May 142012
 

An internship description from the office of general counsel for a major financial services company seeks someone who can provide “actionable solutions.” For one of my MBA students, this represents a golden opportunity. For me, it is a battle lost.

Until the last decade or so, “actionable” had only one meaning: something you could get sued for. That is still the primary definition. If you don’t believe me, see for yourself: http://www.merriam-webster.com/dictionary/actionable

When clients ask me if I can deliver an “actionable communication plan,”  my standard response is, “I certainly hope not.”

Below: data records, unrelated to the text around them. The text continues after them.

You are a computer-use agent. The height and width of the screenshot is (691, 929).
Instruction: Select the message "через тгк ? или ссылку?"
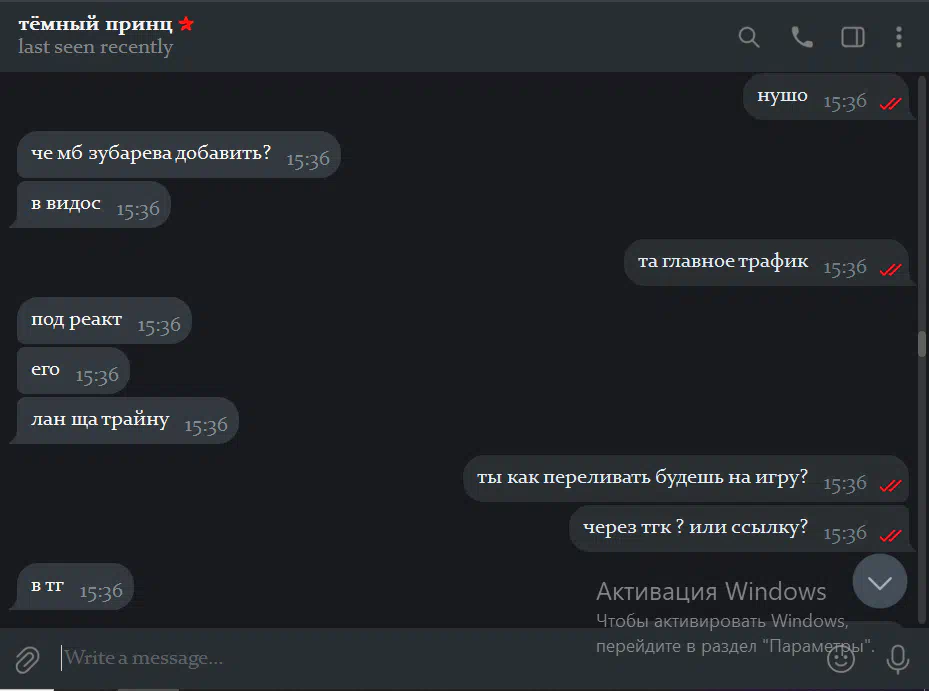click(739, 528)
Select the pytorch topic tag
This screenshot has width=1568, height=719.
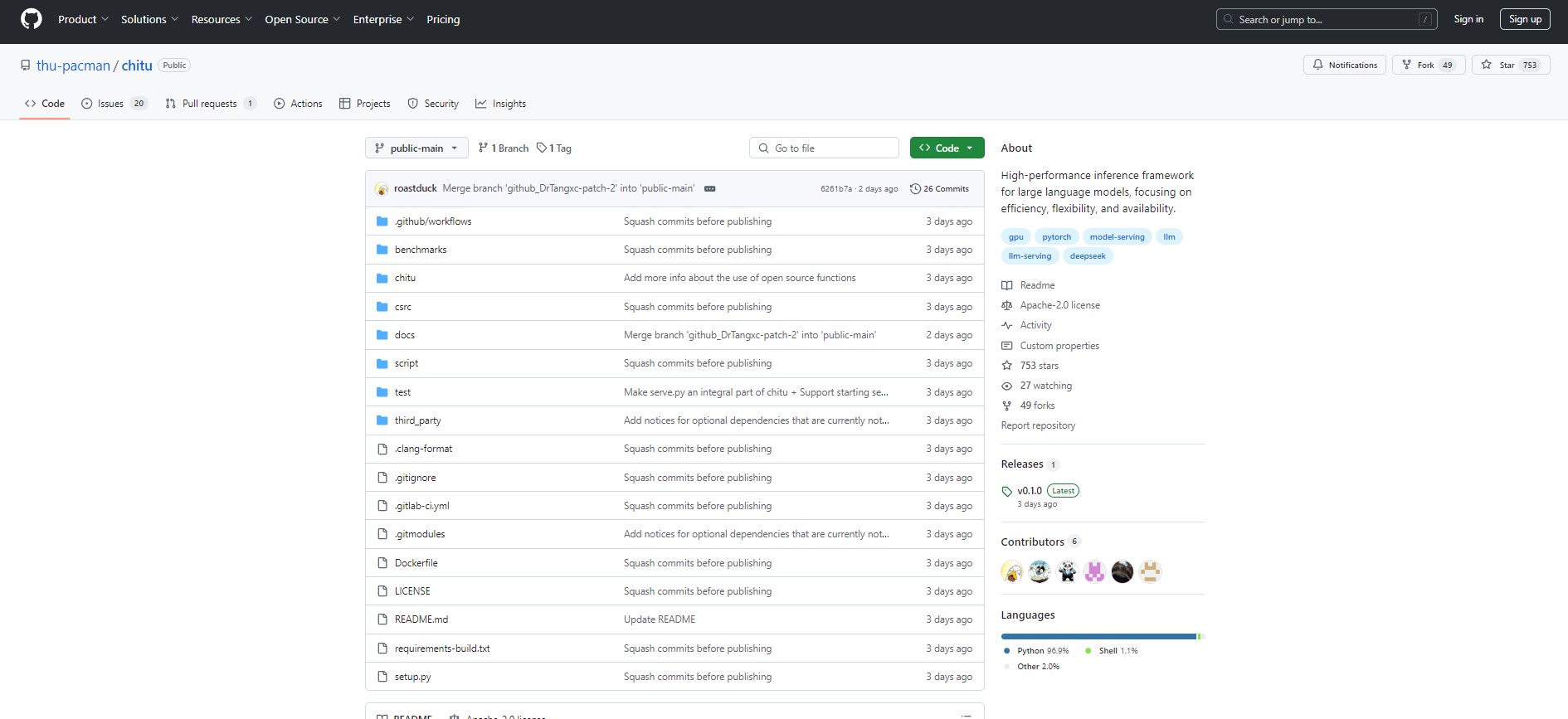1056,237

But if the office of general counsel—the crack team of legal advisors—for a Fortune 500 company thinks “actionable” means “something that can be acted upon,” can I really continue to hold my ground?
The problem is that there isn’t really any single word that means quite what the misuse of “actionable” communicates. The word “effective” would do it, if we hadn’t already diminished its effectiveness. “Deliverable” would be perfect, except that we’ve turned that into a noun.

“Implementable” is what people are really trying to convey, but that, apparently, isn’t a word.

Still—when has that ever stopped us?

I will continue to reserve “actionable” in its technical, legal sense for the time being. For those of us who know the difference, the misuse is grating—and why take the chance that your reader or listener will be one of the few who knows the difference?